Word and element location records
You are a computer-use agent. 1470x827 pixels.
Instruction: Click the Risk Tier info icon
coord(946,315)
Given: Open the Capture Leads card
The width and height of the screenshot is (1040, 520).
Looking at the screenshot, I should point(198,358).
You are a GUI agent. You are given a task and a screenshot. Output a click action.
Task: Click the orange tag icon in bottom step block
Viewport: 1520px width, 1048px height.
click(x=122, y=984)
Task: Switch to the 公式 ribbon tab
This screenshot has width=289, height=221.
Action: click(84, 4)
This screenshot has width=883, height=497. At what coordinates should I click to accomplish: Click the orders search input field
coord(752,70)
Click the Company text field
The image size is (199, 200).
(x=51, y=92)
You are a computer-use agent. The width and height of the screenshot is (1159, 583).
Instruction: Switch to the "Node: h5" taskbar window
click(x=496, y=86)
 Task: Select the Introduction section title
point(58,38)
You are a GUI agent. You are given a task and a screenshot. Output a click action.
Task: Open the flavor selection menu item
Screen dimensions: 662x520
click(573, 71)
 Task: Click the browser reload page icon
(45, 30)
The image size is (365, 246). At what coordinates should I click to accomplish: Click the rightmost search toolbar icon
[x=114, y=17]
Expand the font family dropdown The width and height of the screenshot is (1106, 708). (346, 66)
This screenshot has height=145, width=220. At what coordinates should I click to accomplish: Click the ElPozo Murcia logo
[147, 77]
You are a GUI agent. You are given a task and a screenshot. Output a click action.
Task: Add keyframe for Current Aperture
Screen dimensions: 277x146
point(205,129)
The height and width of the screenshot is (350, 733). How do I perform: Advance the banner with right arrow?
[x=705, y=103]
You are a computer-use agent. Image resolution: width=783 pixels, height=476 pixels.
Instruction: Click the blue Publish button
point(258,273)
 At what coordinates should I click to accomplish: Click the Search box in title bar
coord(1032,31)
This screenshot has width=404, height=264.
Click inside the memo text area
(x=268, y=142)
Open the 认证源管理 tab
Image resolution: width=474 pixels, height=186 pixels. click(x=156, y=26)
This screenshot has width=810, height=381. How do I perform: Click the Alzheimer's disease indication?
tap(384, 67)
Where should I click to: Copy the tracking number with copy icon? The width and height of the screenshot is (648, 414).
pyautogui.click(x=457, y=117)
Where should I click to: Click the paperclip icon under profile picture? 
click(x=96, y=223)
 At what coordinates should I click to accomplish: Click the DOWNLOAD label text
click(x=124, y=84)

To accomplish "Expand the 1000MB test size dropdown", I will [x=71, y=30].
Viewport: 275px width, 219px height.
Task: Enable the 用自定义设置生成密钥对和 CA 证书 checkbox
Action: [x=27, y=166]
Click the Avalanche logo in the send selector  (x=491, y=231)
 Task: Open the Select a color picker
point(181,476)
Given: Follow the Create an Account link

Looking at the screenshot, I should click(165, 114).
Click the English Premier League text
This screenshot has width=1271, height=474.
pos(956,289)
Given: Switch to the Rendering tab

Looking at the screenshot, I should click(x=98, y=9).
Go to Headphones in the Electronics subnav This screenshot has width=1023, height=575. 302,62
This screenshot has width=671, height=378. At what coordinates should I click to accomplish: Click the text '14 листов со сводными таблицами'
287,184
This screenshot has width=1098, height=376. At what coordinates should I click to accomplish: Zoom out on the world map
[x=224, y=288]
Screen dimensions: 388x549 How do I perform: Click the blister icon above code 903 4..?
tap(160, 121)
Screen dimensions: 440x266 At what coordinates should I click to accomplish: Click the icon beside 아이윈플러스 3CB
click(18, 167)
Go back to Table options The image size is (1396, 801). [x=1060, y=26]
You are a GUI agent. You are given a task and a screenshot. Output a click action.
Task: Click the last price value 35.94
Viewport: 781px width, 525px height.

■ Work required ■
Rewrite all of the rows above, renaming "GUI agent" to "interface agent" wherever it appears and leaving everything else the same.

■ Answer in full ■
You are a computer-use agent. 1470x827 pixels.
Instruction: Click the Risk Tier info icon
coord(946,315)
Given: Open the Capture Leads card
The width and height of the screenshot is (1040, 520).
Looking at the screenshot, I should point(198,358).
You are a interface agent. You are given a task and a screenshot. Output a click action.
Task: Click the orange tag icon in bottom step block
Viewport: 1520px width, 1048px height.
click(x=122, y=984)
Task: Switch to the 公式 ribbon tab
This screenshot has width=289, height=221.
Action: click(84, 4)
This screenshot has width=883, height=497. At what coordinates should I click to accomplish: Click the orders search input field
coord(752,70)
Click the Company text field
The image size is (199, 200).
(x=51, y=92)
You are a computer-use agent. The width and height of the screenshot is (1159, 583).
Instruction: Switch to the "Node: h5" taskbar window
click(x=496, y=86)
 Task: Select the Introduction section title
point(58,38)
You are a interface agent. You are given a task and a screenshot. Output a click action.
Task: Open the flavor selection menu item
Screen dimensions: 662x520
click(573, 71)
 Task: Click the browser reload page icon
(45, 30)
The image size is (365, 246). At what coordinates should I click to accomplish: Click the rightmost search toolbar icon
[x=114, y=17]
Expand the font family dropdown The width and height of the screenshot is (1106, 708). (346, 66)
This screenshot has height=145, width=220. At what coordinates should I click to accomplish: Click the ElPozo Murcia logo
[147, 77]
You are a interface agent. You are given a task and a screenshot. Output a click action.
Task: Add keyframe for Current Aperture
Screen dimensions: 277x146
point(205,129)
The height and width of the screenshot is (350, 733). How do I perform: Advance the banner with right arrow?
[x=705, y=103]
You are a computer-use agent. Image resolution: width=783 pixels, height=476 pixels.
Instruction: Click the blue Publish button
point(258,273)
 At what coordinates should I click to accomplish: Click the Search box in title bar
coord(1032,31)
This screenshot has width=404, height=264.
Click inside the memo text area
(x=268, y=142)
Open the 认证源管理 tab
Image resolution: width=474 pixels, height=186 pixels. click(x=156, y=26)
This screenshot has width=810, height=381. How do I perform: Click the Alzheimer's disease indication?
tap(384, 67)
Where should I click to: Copy the tracking number with copy icon? The width and height of the screenshot is (648, 414).
pyautogui.click(x=457, y=117)
Where should I click to: Click the paperclip icon under profile picture? 
click(x=96, y=223)
 At what coordinates should I click to accomplish: Click the DOWNLOAD label text
click(x=124, y=84)

To accomplish "Expand the 1000MB test size dropdown", I will [x=71, y=30].
Viewport: 275px width, 219px height.
Task: Enable the 用自定义设置生成密钥对和 CA 证书 checkbox
Action: [x=27, y=166]
Click the Avalanche logo in the send selector  (x=491, y=231)
 Task: Open the Select a color picker
point(181,476)
Given: Follow the Create an Account link

Looking at the screenshot, I should click(165, 114).
Click the English Premier League text
This screenshot has width=1271, height=474.
pos(956,289)
Given: Switch to the Rendering tab

Looking at the screenshot, I should click(x=98, y=9).
Go to Headphones in the Electronics subnav This screenshot has width=1023, height=575. 302,62
This screenshot has width=671, height=378. At what coordinates should I click to accomplish: Click the text '14 листов со сводными таблицами'
287,184
This screenshot has width=1098, height=376. At what coordinates should I click to accomplish: Zoom out on the world map
[x=224, y=288]
Screen dimensions: 388x549 How do I perform: Click the blister icon above code 903 4..?
tap(160, 121)
Screen dimensions: 440x266 At what coordinates should I click to accomplish: Click the icon beside 아이윈플러스 3CB
click(18, 167)
Go back to Table options The image size is (1396, 801). [x=1060, y=26]
You are a interface agent. You are given a task and a screenshot. Output a click action.
Task: Click the last price value 35.94
Viewport: 781px width, 525px height.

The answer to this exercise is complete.